To compare the orthologs detected by RSD with those of the TriTypDB database, searches were performed using the TriTypDB database (https://tritrypdb.org). For this, all genes of the species Endotrypanum monterogeii, Leishmania aethiopica, Leishmania arabica, Leishmania enriettii, Leishmania tropica, Leishmania gerbilli, Leishmania turanica, Leishmania tarentolae, Trypanosoma evansi, Trypanosoma vivax, Trypanosoma theileri, Blechomonas ayalai and Crithidia fasciculata were compared in pairs using “Identify Genes based on Orthology Phylogenetic Profile” tool, determined by the OrthoMCL algorithm86 under OrthoMCL-DB, yielding 78 pairwise comparisons. For method comparison, intersections between RSD-derived and OrthoMCL-derived orthologs were calculated using respective gene ID lists as input in custom Venn diagram tool available at http://bioinformatics.psb.ugent.be/webtools/Venn/.

Customized In-House programs to retrieve orthologous sequence from RSD

Three programs were written in Visual Basic v6.0 to facilitate the step of orthologous identification in the pipeline. These are named RSD-maker, Batcher, and RSD2Table. They are available for download at https://s3.amazonaws.com/proj-bip-prod-publicread/transcriptome/Tomm/Tomm-executables.zip.

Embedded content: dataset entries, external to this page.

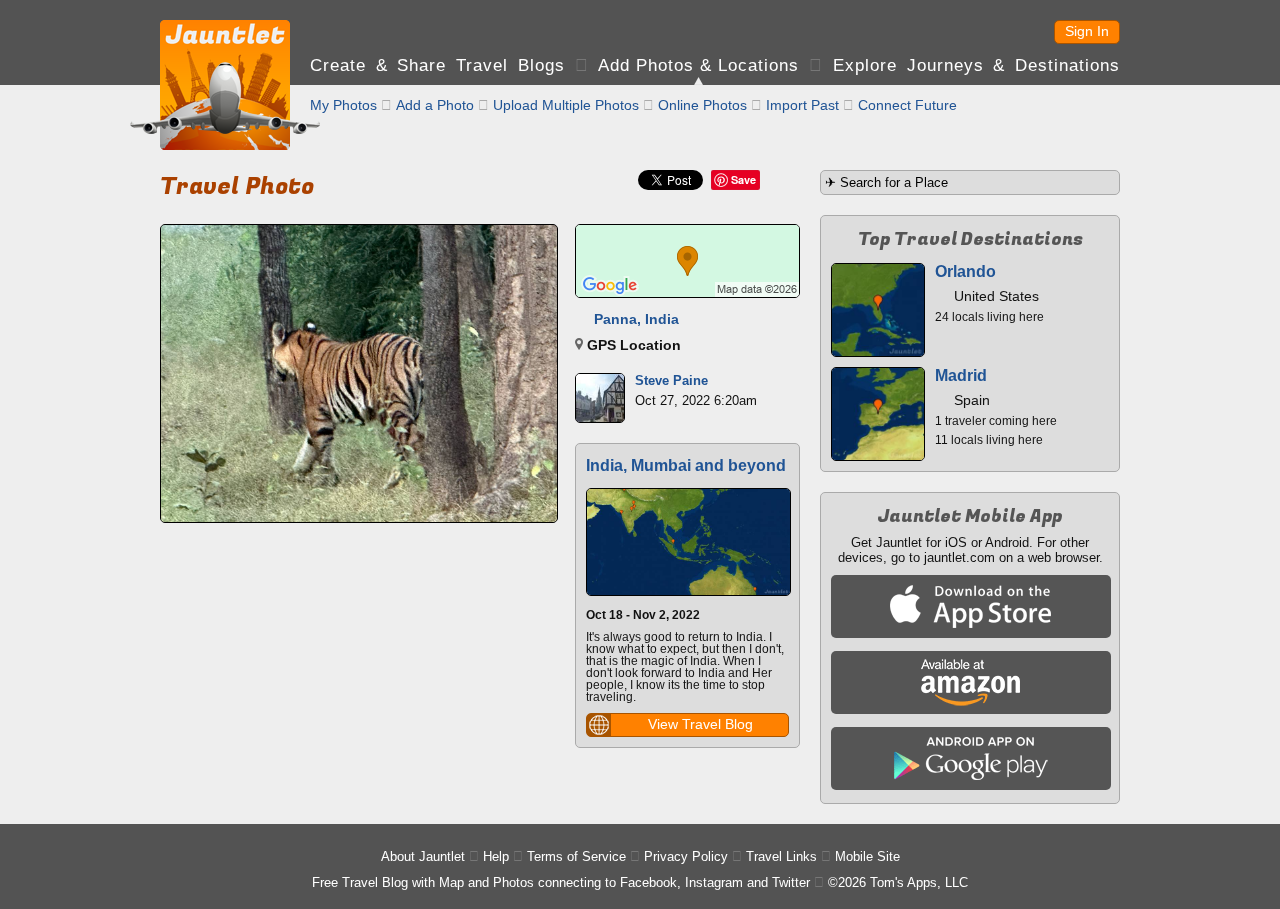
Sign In (1087, 31)
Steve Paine (671, 380)
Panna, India (636, 319)
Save (743, 179)
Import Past (802, 105)
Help (496, 856)
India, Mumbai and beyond (686, 465)
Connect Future (907, 105)
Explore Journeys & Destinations (976, 65)
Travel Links (781, 856)
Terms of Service (576, 856)
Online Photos (702, 105)
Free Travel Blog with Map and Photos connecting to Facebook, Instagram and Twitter (561, 882)
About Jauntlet (423, 856)
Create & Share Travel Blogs (437, 65)
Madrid (961, 375)
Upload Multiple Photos (566, 105)
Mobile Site (867, 856)
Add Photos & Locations (698, 65)
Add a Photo (435, 105)
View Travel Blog (700, 724)
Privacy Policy (686, 856)
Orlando (965, 271)
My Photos (343, 105)
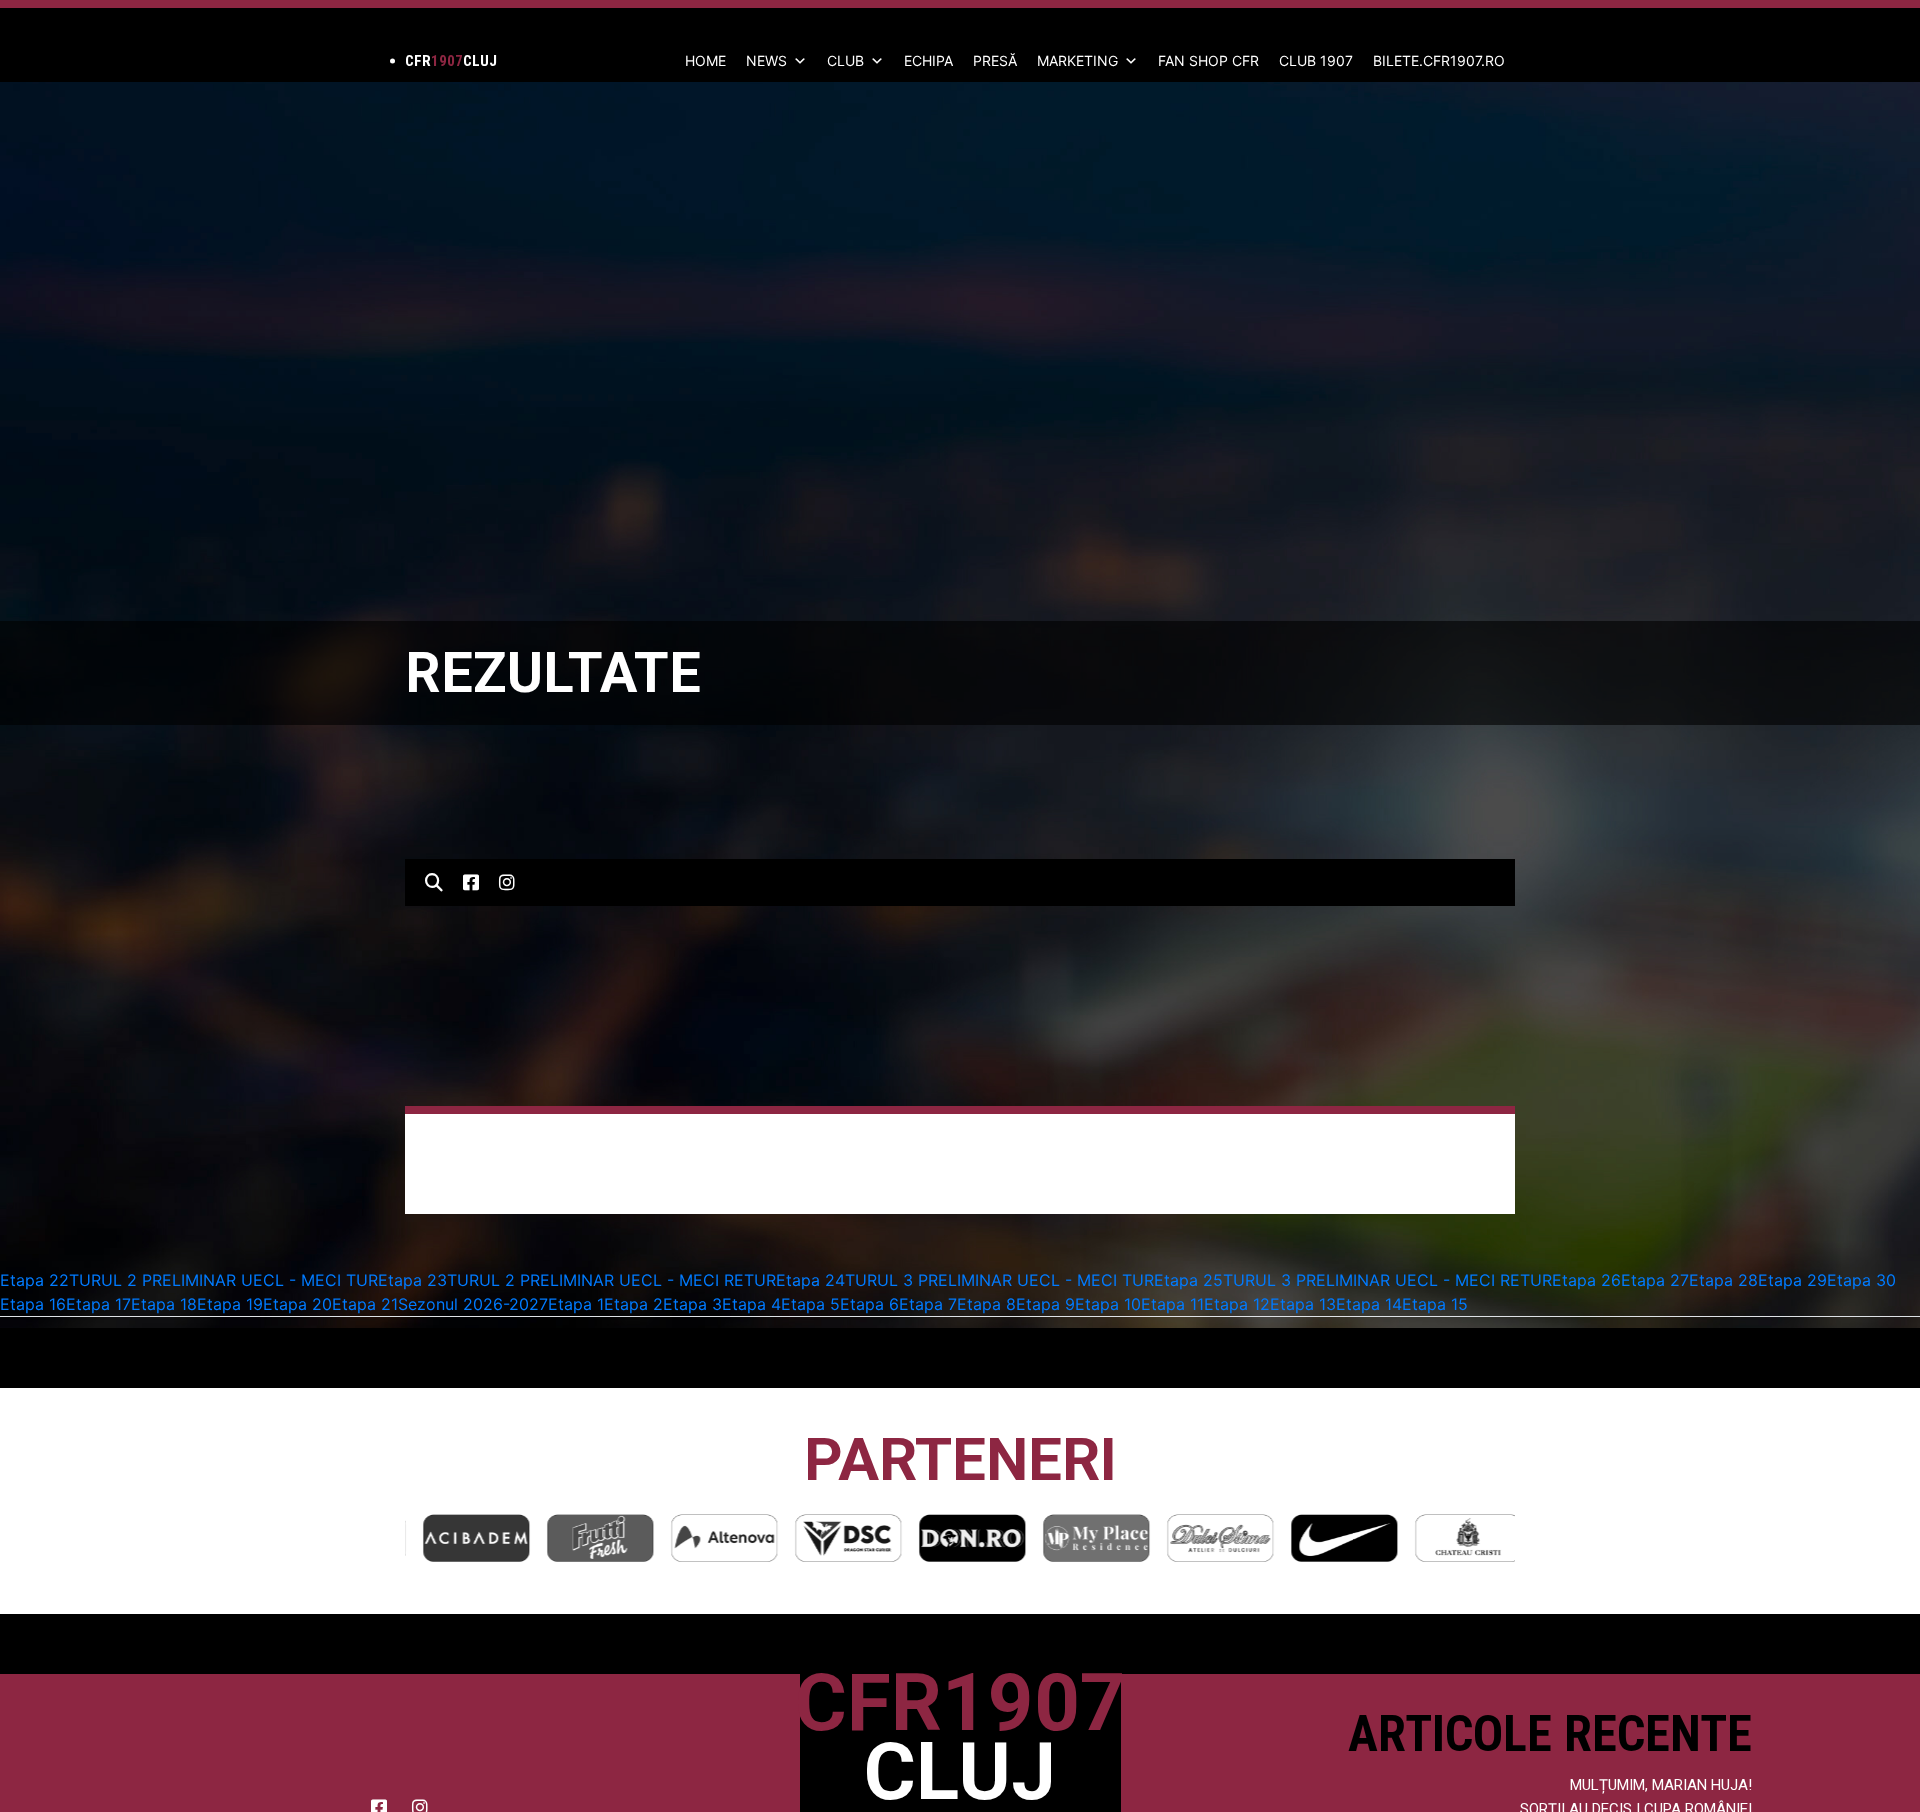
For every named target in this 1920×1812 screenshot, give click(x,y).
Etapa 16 (33, 1304)
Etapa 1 (576, 1304)
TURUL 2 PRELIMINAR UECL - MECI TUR (223, 1280)
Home (705, 60)
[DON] (963, 1537)
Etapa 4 (751, 1304)
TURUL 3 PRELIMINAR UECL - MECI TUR (999, 1280)
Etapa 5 (810, 1304)
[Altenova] (715, 1537)
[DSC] (839, 1537)
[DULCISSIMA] (1211, 1537)
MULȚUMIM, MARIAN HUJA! (1661, 1785)
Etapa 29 (1792, 1280)
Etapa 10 (1108, 1304)
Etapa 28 (1723, 1280)
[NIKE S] (1335, 1537)
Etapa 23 (412, 1280)
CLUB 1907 (1316, 60)
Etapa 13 (1303, 1304)
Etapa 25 (1188, 1280)
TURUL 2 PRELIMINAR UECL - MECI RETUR (611, 1280)
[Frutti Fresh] (591, 1537)
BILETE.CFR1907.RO (1439, 60)
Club (845, 60)
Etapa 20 (297, 1304)
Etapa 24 (810, 1280)
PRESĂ (995, 60)
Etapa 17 (98, 1304)
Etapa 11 (1172, 1304)
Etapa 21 (365, 1304)
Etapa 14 (1369, 1304)
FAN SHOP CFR (1208, 60)
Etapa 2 (633, 1304)
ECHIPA (928, 60)
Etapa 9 (1045, 1304)
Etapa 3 (692, 1304)
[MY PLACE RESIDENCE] (1087, 1537)
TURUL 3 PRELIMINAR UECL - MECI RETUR (1387, 1280)
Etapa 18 (164, 1304)
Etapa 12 (1237, 1304)
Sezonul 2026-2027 (473, 1304)
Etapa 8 (986, 1304)
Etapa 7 (928, 1304)
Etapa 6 (869, 1304)
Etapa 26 (1586, 1280)
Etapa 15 (1435, 1304)
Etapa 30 (1861, 1280)
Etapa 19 (230, 1304)
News (766, 60)
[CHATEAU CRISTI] (1459, 1537)
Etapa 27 (1655, 1280)
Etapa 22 (34, 1280)
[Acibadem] (467, 1537)
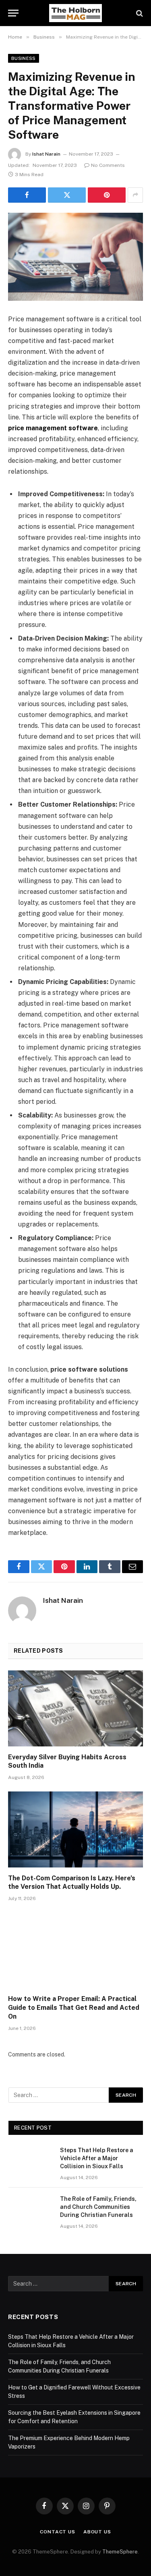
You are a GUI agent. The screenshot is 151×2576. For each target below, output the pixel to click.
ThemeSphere (120, 2552)
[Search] (138, 13)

RSD-maker takes as input a list of FASTA file names and produces a tab-delimited list of all pairs of FASTA files to be submitted to RSD. It can take also an additional list of FASTA pairs already processed, and in this case, it outputs only the missing pairs. This is useful when an additional proteome is added after RSD has been run on a group of sequences. The sequence pairs for each pairwise RSD comparison are then provided as input to the program Batcher, which also takes as input the command line for the RSD program, such as “rsd_search -q INPUT1 -subject-genome = INPUT2 -outfmt 1 -de 0.8 0.1 -o output/INPUT1-INPUT2-0.8_0.1.tbl”. Upon running the program, INPUT1 and INPUT2 will be substituted by the tab-delimited pair to produce a file containing hundreds or thousands of commands as dictated by the number of pairs used as input (RSD resulting files). Such resulting file is used to run simultaneously as a swarm in the NIH Biowulf HPC (High-Performance Computing; http://hpc.nih.gov). The RSD resulting files (Supplemental File 2, as compressed folders “RSD-Primates”, “RSD-Flies”, RSD-kinetoplastids”) contain gene ID lists tabulated for INPUT1 species (first column) and INPUT2 (second column), they are then processed by the program RSD2Table. It takes as input the list of FASTA files as well as a list of the RSD results, and the desired percentile value. It then sorts the RSD files in ascending order of the AAD values and finds the AAD corresponding to the desired percentile. This program can also receive a list of desired percentiles and then produces all matrices in a single run. In addition to the aa distance matrix of the orthologs, it also produces a table indicating the number of ortholog pairs found by RSD. The matrices are written as “table-10.tbl” or “table-50.tbl”, where 10 and 50 are the pre-determined percentiles. These matrices can then be submitted to the program Batcher, that will take as INPUT1 the list of percentiles and the R script shown in Supplemental File 1, to produce an output that can be pasted on the R console to produce the Pvclust results and Newick file as described in the previous paragraph.

The main computationally intensive job for identification of orthologous sequences is the calculation of the RSDs, which can take a few hours per CPU for the smaller Kinetoplastid genomes, to over one day for the larger genomes such as from the Primates. For example, the 27 mammal species used in this work lead to 351 pairwise comparisons, which could consume over one year of computational time for a single CPU. However, no more than 4 GB of memory is needed per CPU, and the job can be easily parallelized on an HPC system, so the results were obtained in approximately two days.